Argued February 23, 2022 Decided June 15, 2022
- Full case name: Arizona, et al. v. City and County of San Francisco, California, et al.
- Docket no.: 20-1775
- Citations: 596 U.S. 763 (more)
- Argument: Oral argument

Court membership
- Chief Justice John Roberts Associate Justices Clarence Thomas · Stephen Breyer Samuel Alito · Sonia Sotomayor Elena Kagan · Neil Gorsuch Brett Kavanaugh · Amy Coney Barrett

Case opinions
- Per curiam
- Concurrence: Roberts, joined by Thomas, Alito, Gorsuch

= Arizona v. City and County of San Francisco =

Arizona v. City and County of San Francisco, 596 U.S. 763 (2022), was a United States Supreme Court case related to the ability of states to defend federal regulations in court. However, rather than resolving the questions presented, the Supreme Court dismissed review of the case as improvidently granted.

== Background ==

The Trump administration issued the public charge rule in 2019. The rule was intended to prevent recent non-citizen immigrants to the United States from becoming eligible for public assistance. Before the regulation took effect, various courts enjoined its enforcement. Lawsuits were filed in California, Illinois, New York, Maryland, and other states. The Supreme Court stayed nationwide injunctions issued by district courts in New York and Illinois in January and February 2020. In December 2020, the United States Court of Appeals for the Ninth Circuit held by a 2–1 vote that the public charge rule was unlawful. Certiorari was granted in a case reviewing the similar judgment of the United States Court of Appeals for the Second Circuit in February 2021. That case, Department of Homeland Security v. New York, was dismissed by an agreement between the Biden administration and the plaintiffs in March 2021. A coalition of states led by Arizona attempted to intervene in defense of the rule in multiple courts across the country and were unsuccessful each time. That coalition then appealed the Ninth Circuit case to the Supreme Court.

== Supreme Court ==

The court granted certiorari on October 29, 2021. The court heard oral arguments on February 23, 2022. Arizona Attorney General Mark Brnovich argued for the petitioners.
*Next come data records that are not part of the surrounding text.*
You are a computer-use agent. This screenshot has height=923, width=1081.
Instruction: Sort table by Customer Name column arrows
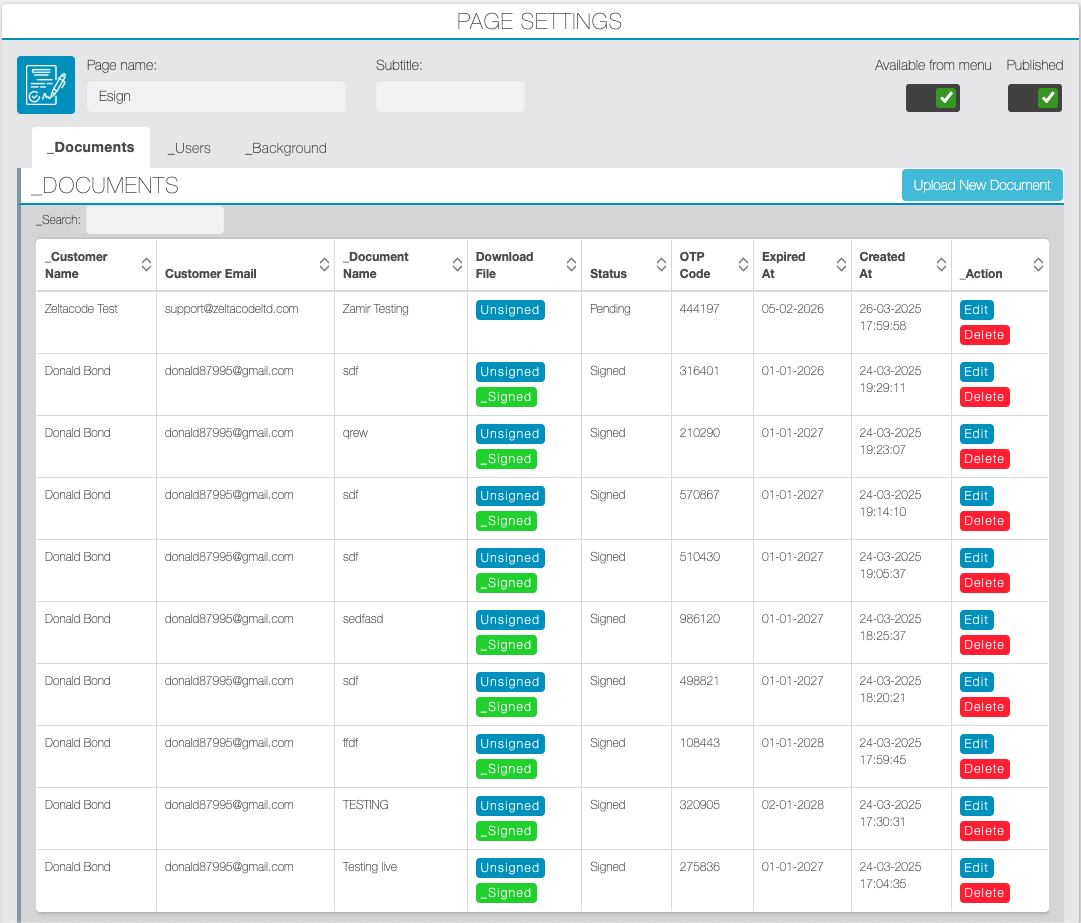pyautogui.click(x=146, y=265)
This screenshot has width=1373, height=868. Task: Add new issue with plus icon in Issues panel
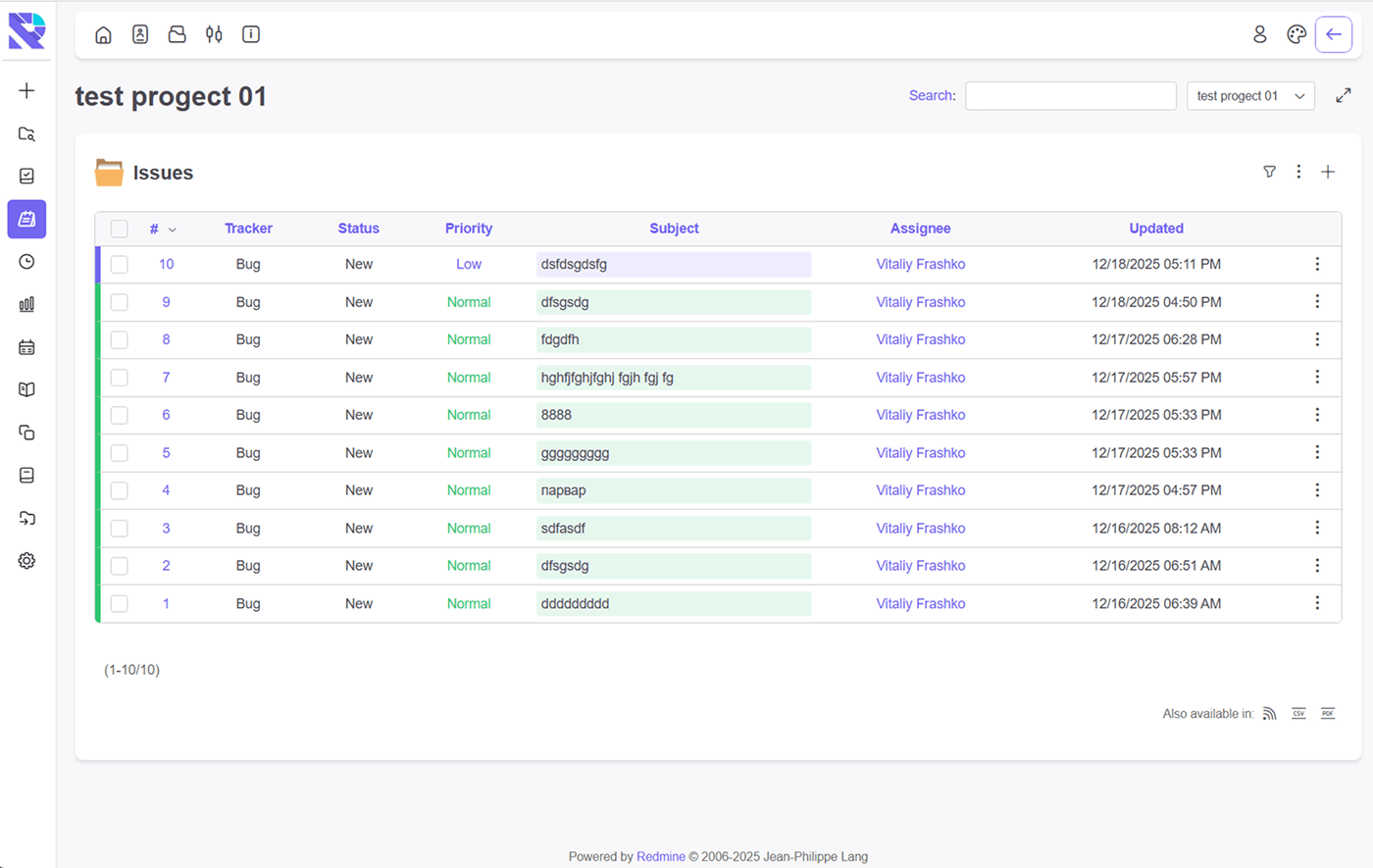click(x=1328, y=172)
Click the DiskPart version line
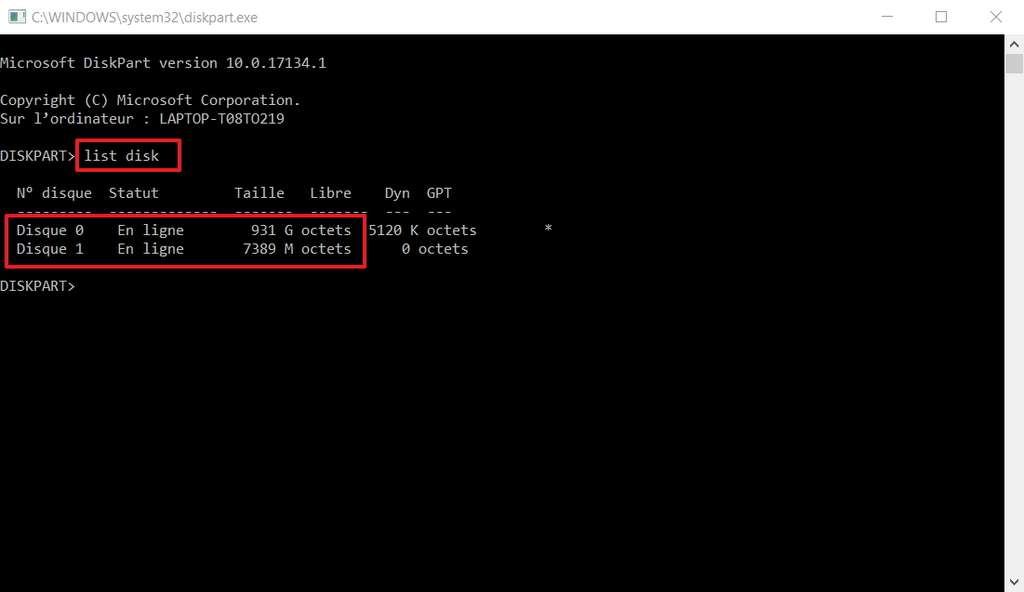This screenshot has width=1024, height=592. pos(163,63)
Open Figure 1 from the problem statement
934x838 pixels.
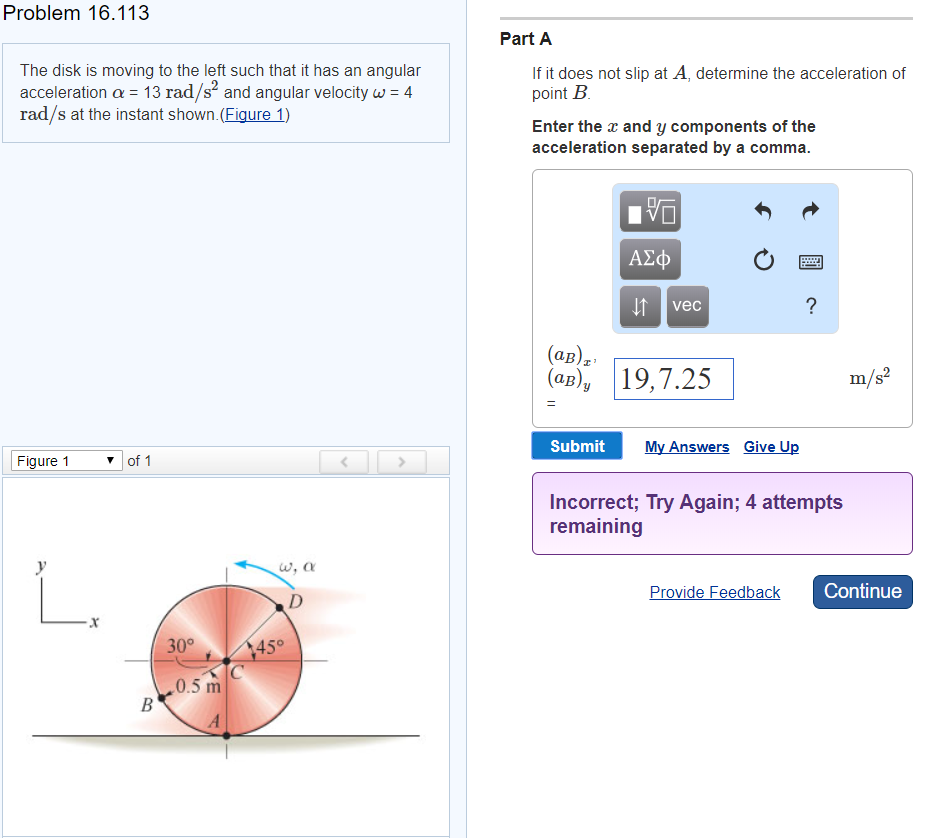click(255, 114)
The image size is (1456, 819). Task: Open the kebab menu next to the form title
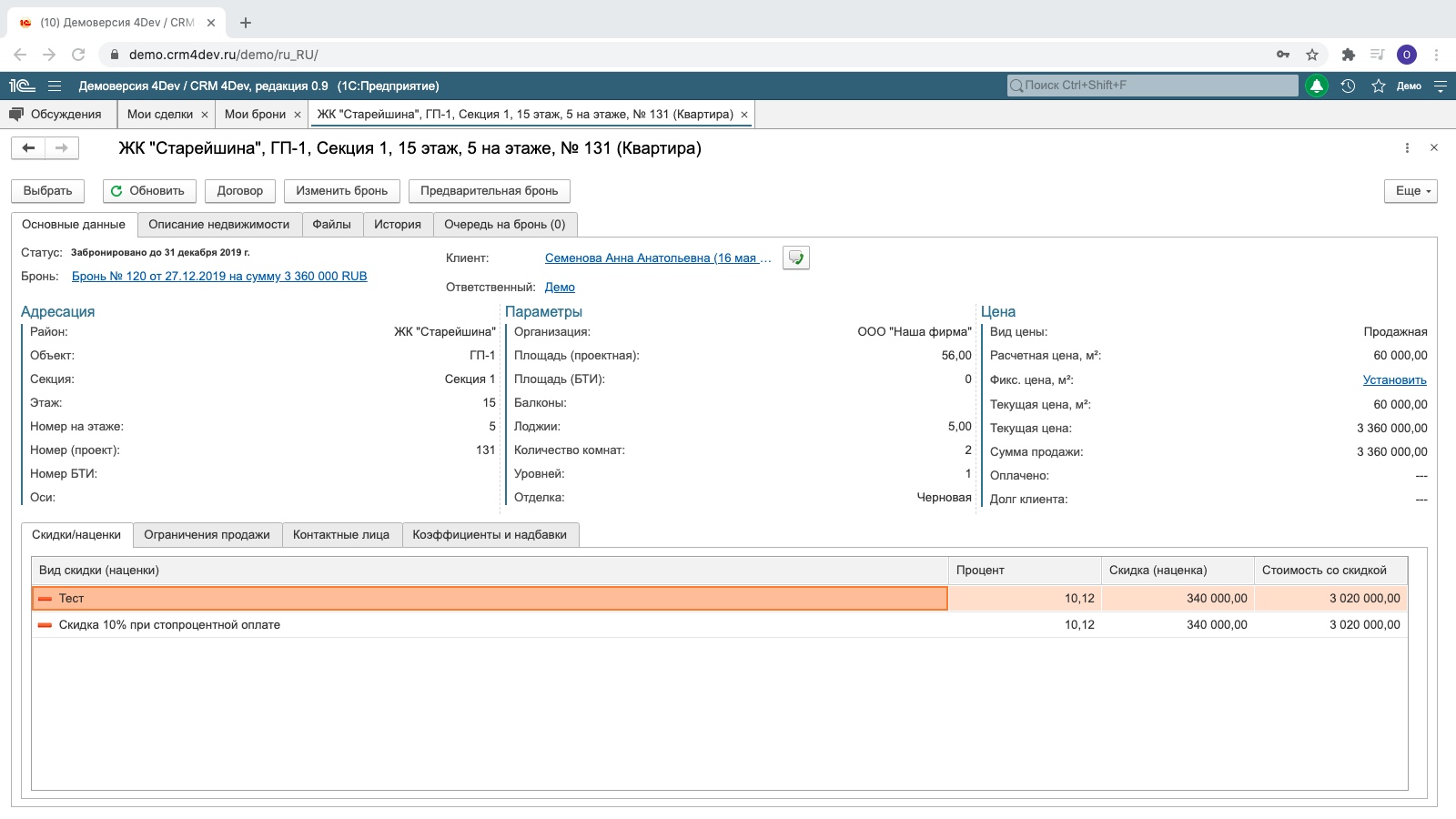coord(1406,147)
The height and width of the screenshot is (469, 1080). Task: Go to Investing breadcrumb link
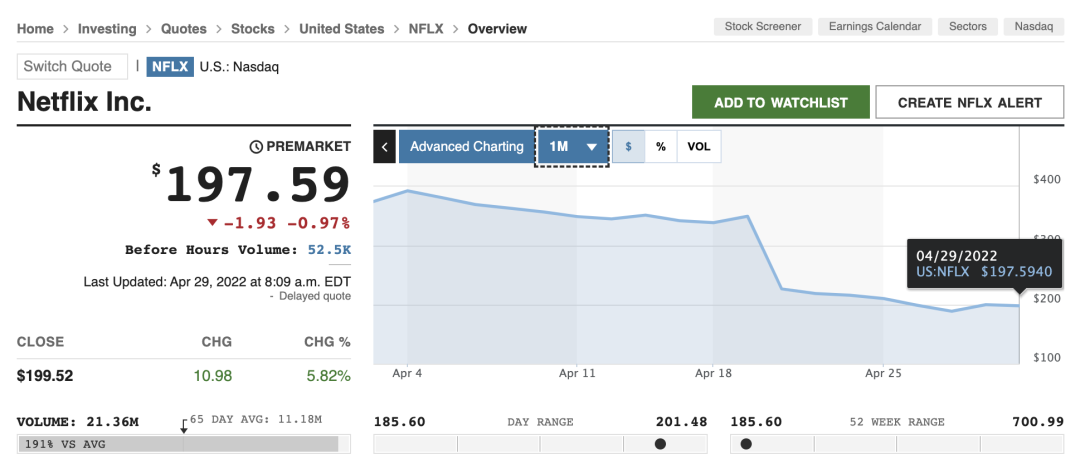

During oral arguments, Justice Stephen Breyer commented that a claim was "pretty similar to what we just allowed in that case of the attorney general", inadvertently revealing the Court's decision in Cameron v. EMW Women's Surgical Center, P.S.C. eight days before it was published.

On June 15, 2022, the Supreme Court dismissed the petition as improvidently granted. Chief Justice John Roberts concurred.